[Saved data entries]

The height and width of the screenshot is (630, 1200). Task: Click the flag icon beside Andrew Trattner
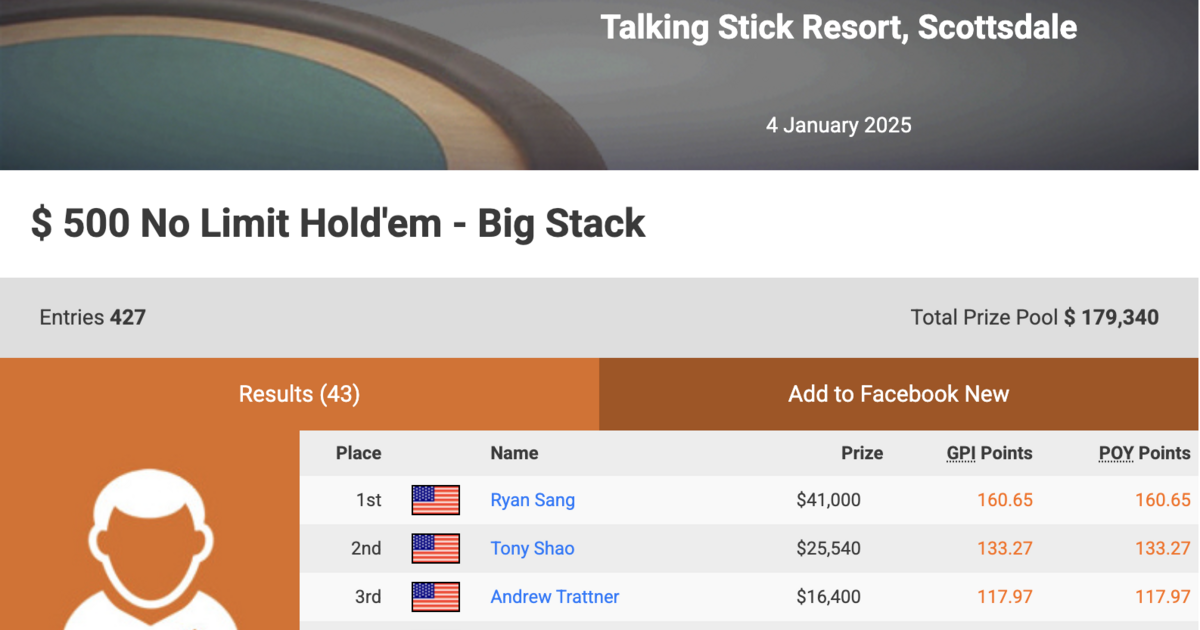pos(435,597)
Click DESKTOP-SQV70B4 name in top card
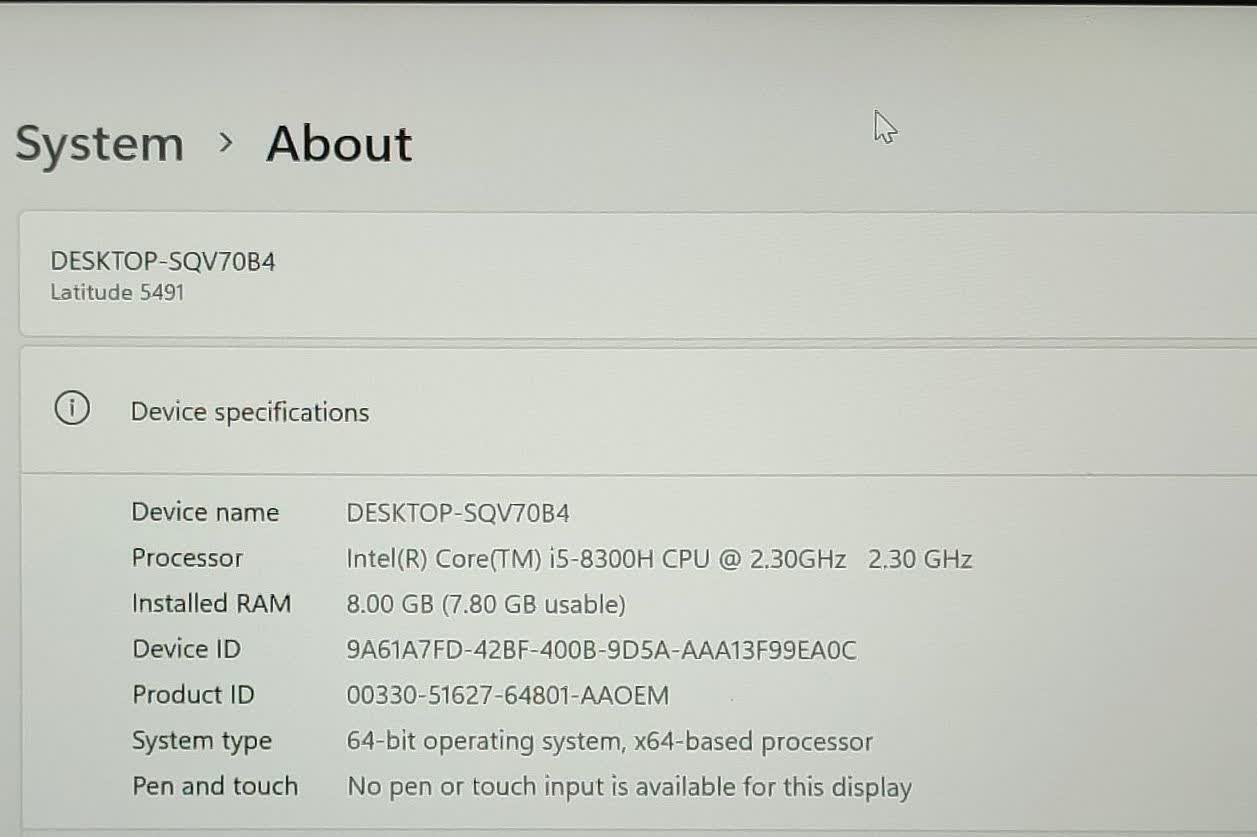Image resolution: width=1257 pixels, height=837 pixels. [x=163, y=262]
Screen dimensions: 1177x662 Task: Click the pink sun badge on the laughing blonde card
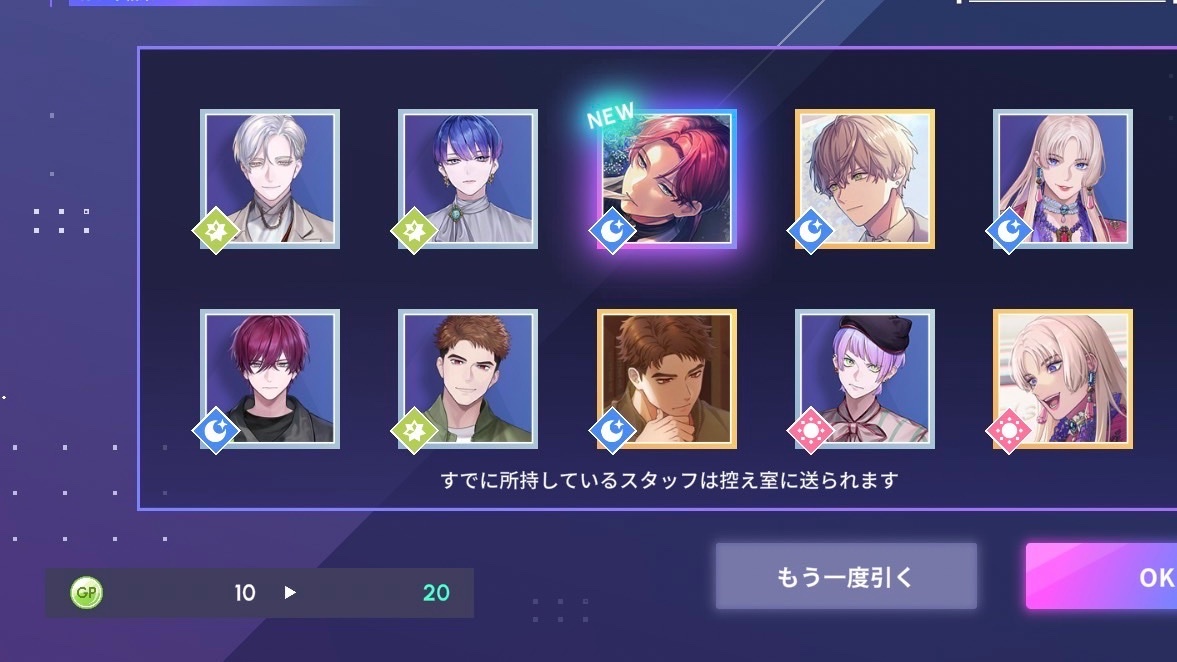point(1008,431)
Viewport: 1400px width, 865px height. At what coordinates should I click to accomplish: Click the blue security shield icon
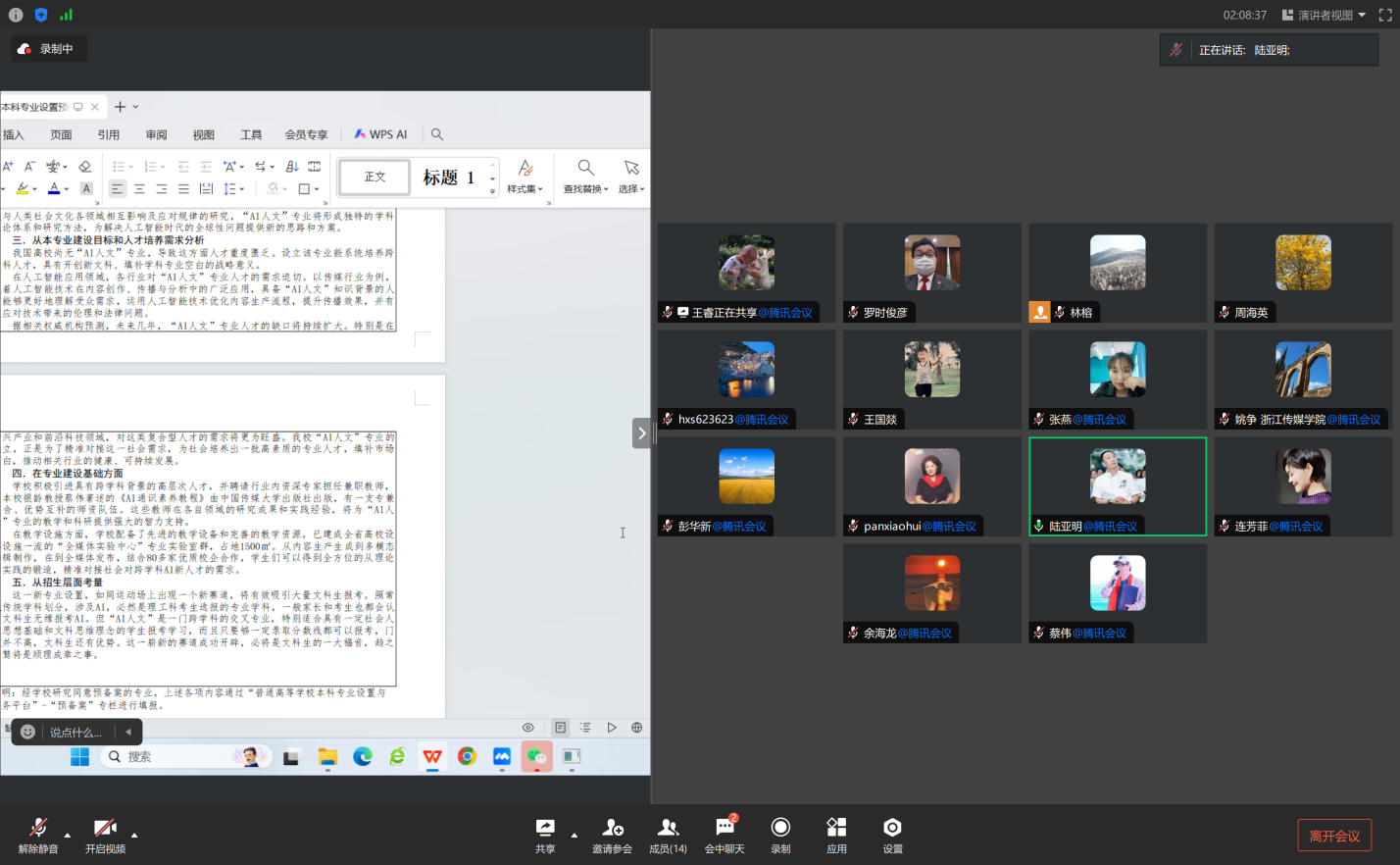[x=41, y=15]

• **What the task requires**: Your job is to copy every entry exactly. Omit the pictures.

• **Written solution**:
The height and width of the screenshot is (630, 1200). Task: Click the flag icon beside Andrew Trattner
pos(435,597)
Click DESKTOP-SQV70B4 name in top card
Image resolution: width=1257 pixels, height=837 pixels. [x=163, y=262]
Screen dimensions: 1177x662 Task: Click the pink sun badge on the laughing blonde card
point(1008,431)
Viewport: 1400px width, 865px height. At what coordinates should I click to accomplish: Click the blue security shield icon
[x=41, y=15]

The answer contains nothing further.